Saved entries
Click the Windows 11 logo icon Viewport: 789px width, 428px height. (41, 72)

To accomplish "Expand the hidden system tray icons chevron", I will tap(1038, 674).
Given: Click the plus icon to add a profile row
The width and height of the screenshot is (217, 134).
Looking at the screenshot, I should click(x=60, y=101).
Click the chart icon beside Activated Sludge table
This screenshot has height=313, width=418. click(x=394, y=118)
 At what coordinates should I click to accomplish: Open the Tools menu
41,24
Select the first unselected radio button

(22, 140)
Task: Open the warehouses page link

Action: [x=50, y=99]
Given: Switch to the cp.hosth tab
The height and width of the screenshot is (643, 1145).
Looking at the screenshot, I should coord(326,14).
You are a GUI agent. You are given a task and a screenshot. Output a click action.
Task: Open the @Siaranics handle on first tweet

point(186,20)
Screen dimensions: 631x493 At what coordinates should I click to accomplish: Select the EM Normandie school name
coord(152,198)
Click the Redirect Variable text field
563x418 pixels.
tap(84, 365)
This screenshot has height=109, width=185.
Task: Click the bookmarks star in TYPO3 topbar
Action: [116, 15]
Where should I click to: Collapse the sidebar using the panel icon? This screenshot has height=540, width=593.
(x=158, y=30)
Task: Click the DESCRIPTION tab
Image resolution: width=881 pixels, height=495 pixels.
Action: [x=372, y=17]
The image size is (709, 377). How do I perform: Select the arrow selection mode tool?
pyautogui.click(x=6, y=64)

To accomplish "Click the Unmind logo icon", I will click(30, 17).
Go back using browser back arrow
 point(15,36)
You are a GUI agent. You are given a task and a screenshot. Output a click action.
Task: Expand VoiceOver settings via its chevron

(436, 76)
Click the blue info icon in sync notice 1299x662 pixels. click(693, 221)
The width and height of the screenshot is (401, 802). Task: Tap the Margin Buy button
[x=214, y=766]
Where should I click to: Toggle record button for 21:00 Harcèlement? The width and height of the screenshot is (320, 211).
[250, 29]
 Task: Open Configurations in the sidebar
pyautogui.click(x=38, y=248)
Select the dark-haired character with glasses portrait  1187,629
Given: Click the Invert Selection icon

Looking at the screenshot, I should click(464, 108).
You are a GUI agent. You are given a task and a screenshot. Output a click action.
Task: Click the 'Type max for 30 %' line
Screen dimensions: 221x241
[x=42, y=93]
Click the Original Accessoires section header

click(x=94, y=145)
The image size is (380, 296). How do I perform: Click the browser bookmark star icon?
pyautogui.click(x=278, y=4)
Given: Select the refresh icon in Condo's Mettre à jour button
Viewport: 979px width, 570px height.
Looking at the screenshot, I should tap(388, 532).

What you are asked to do ▸
Write out all the data again, exactly as it appears.

Problem solution ▸
Click the Windows 11 logo icon Viewport: 789px width, 428px height. (41, 72)

To accomplish "Expand the hidden system tray icons chevron", I will tap(1038, 674).
Given: Click the plus icon to add a profile row
The width and height of the screenshot is (217, 134).
Looking at the screenshot, I should click(x=60, y=101).
Click the chart icon beside Activated Sludge table
This screenshot has height=313, width=418. click(x=394, y=118)
 At what coordinates should I click to accomplish: Open the Tools menu
41,24
Select the first unselected radio button

(22, 140)
Task: Open the warehouses page link

Action: [x=50, y=99]
Given: Switch to the cp.hosth tab
The height and width of the screenshot is (643, 1145).
Looking at the screenshot, I should coord(326,14).
You are a GUI agent. You are given a task and a screenshot. Output a click action.
Task: Open the @Siaranics handle on first tweet

point(186,20)
Screen dimensions: 631x493 At what coordinates should I click to accomplish: Select the EM Normandie school name
coord(152,198)
Click the Redirect Variable text field
563x418 pixels.
tap(84, 365)
This screenshot has height=109, width=185.
Task: Click the bookmarks star in TYPO3 topbar
Action: [116, 15]
Where should I click to: Collapse the sidebar using the panel icon? This screenshot has height=540, width=593.
(x=158, y=30)
Task: Click the DESCRIPTION tab
Image resolution: width=881 pixels, height=495 pixels.
Action: [x=372, y=17]
The image size is (709, 377). How do I perform: Select the arrow selection mode tool?
pyautogui.click(x=6, y=64)

To accomplish "Click the Unmind logo icon", I will click(30, 17).
Go back using browser back arrow
 point(15,36)
You are a GUI agent. You are given a task and a screenshot. Output a click action.
Task: Expand VoiceOver settings via its chevron

(436, 76)
Click the blue info icon in sync notice 1299x662 pixels. click(693, 221)
The width and height of the screenshot is (401, 802). Task: Tap the Margin Buy button
[x=214, y=766]
Where should I click to: Toggle record button for 21:00 Harcèlement? The width and height of the screenshot is (320, 211).
[250, 29]
 Task: Open Configurations in the sidebar
pyautogui.click(x=38, y=248)
Select the dark-haired character with glasses portrait  1187,629
Given: Click the Invert Selection icon

Looking at the screenshot, I should click(464, 108).
You are a GUI agent. You are given a task and a screenshot. Output a click action.
Task: Click the 'Type max for 30 %' line
Screen dimensions: 221x241
[x=42, y=93]
Click the Original Accessoires section header

click(x=94, y=145)
The image size is (380, 296). How do I perform: Click the browser bookmark star icon?
pyautogui.click(x=278, y=4)
Given: Select the refresh icon in Condo's Mettre à jour button
Viewport: 979px width, 570px height.
Looking at the screenshot, I should tap(388, 532).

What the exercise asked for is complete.